Senior AI Engineer
Job Description
Klaviyo is seeking a Senior AI Engineer to join its Customer Agent team in Boston, MA. This onsite role focuses on designing scalable backend systems and AI agent capabilities, collaborating with product managers, ML engineers, and data scientists to power production AI models at scale.
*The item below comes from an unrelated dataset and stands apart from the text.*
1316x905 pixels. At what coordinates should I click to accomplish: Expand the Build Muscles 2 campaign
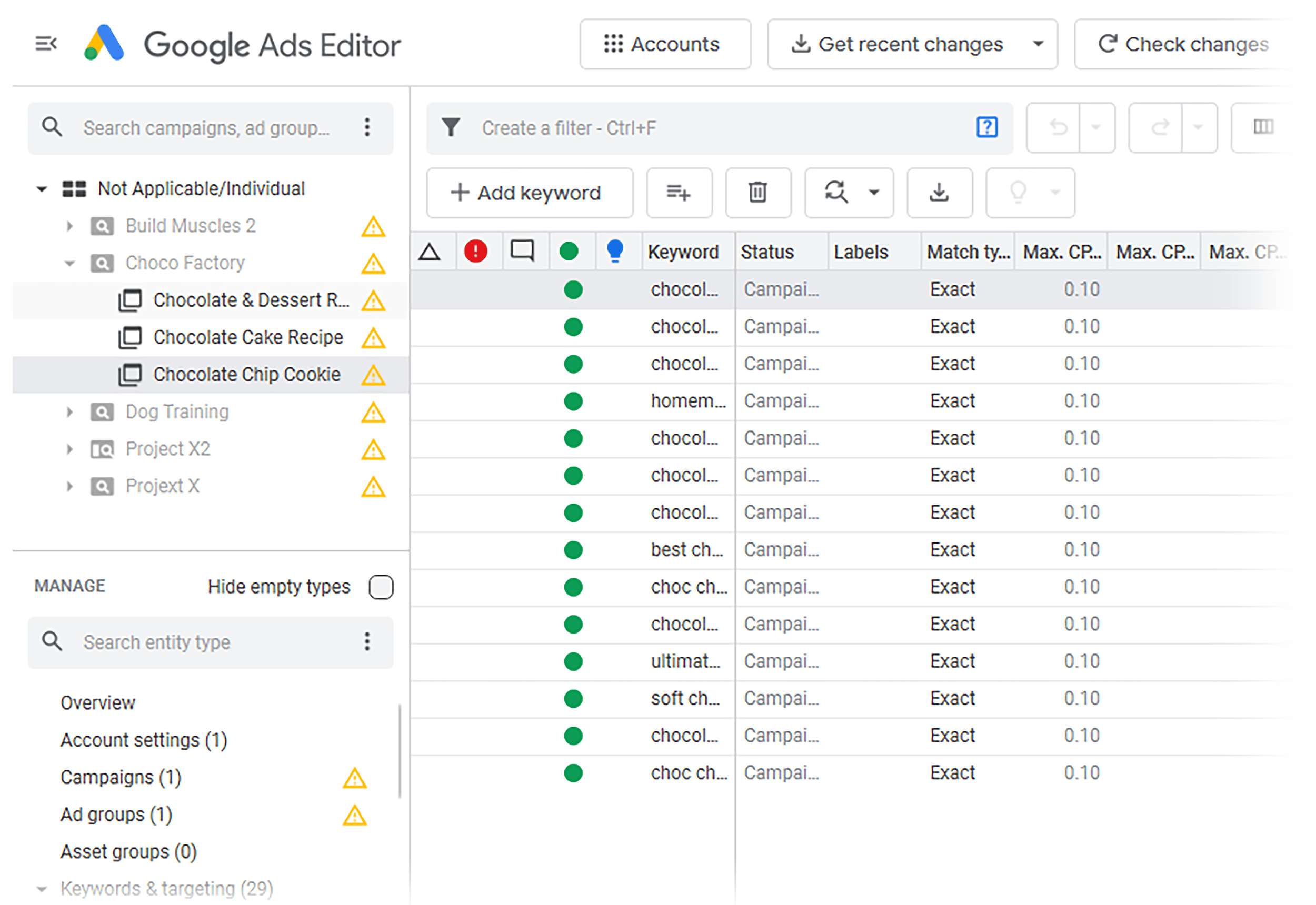point(70,226)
The position offers a salary range of USD 148,000 - 222,000 per year and requires at least five years of professional software engineering experience.
Responsibilities
- Shape and implement backend architectures that scale Klaviyo's AI solutions to more than 167,000 customers.
- Create resilient data collection and processing pipelines to train and consume machine learning models.
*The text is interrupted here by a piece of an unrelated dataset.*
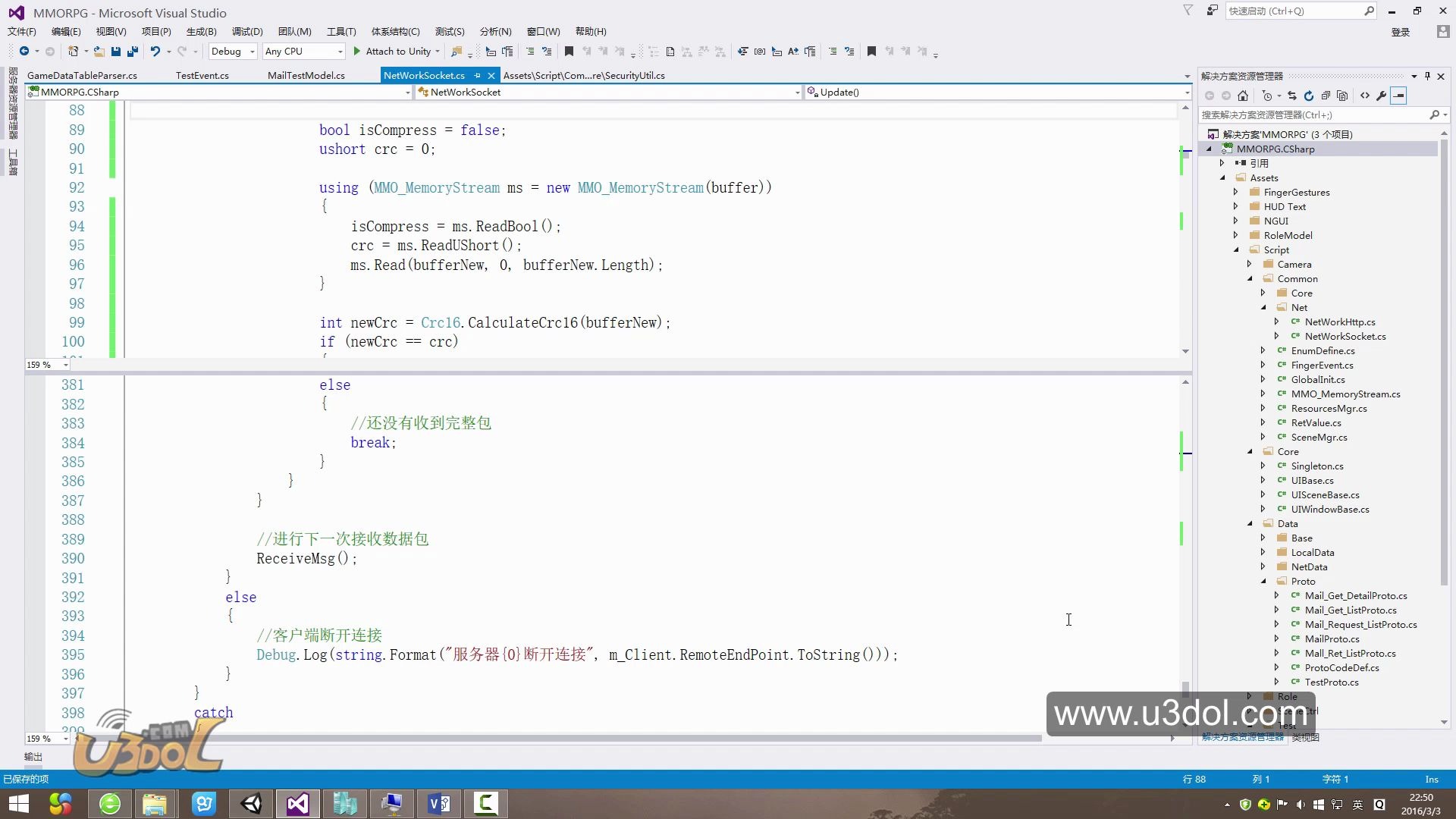Click the Refresh icon in Solution Explorer
Viewport: 1456px width, 819px height.
[1309, 96]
- Build reliable services that deploy and serve AI models in production at scale.
- Help evolve the agentic architecture to improve autonomy and performance of AI agents.
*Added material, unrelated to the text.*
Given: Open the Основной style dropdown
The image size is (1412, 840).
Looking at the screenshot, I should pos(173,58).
- Foster a culture of ownership, experimentation, and customer-focused product development.
Requirements
- 5-7 years of professional software engineering experience, with a strong emphasis on backend systems and distributed architectures.
- Hands-on experience delivering generative and agentic AI applications in production, including prompt engineering, few-shot learning, fine tuning, and evaluation.
- Proven background as a backend engineer building scalable distributed systems that support AI agent capabilities.
- Proficiency in Python and modern backend frameworks (FastAPI or Django preferred).
- Experience designing and implementing human and automated evaluations to ensure AI model quality.
- Experience with big data tools such as Apache Spark and Hadoop.
- Extensive experience with asynchronous processing and distributed task queues (Celery, Kafka, SQS, RabbitMQ, Redis).
- Strong knowledge of databases and ORMs, including SQLAlchemy and Alembic.
- Familiarity with cloud-native architectures (AWS) and Kubernetes; capable of managing infrastructure and CI/CD pipelines.
- Adept at designing and building robust APIs.
- Ability to operate autonomously, handle ambiguity, and thrive in a fast-moving, startup-like environment.
- Curiosity-driven, with a commitment to staying current in this rapidly evolving field.
- Comfort working directly with product managers and customers to shape solutions.
Technologies
- Python
- FastAPI
- Django
- Apache Spark
- Hadoop
- Celery
- Kafka
- SQS
- RabbitMQ
- Redis
- SQLAlchemy
- Alembic
- AWS
- Kubernetes
Nice to have
- Experience training and deploying machine learning models in production with tangible business impact.
- Knowledge of reinforcement learning.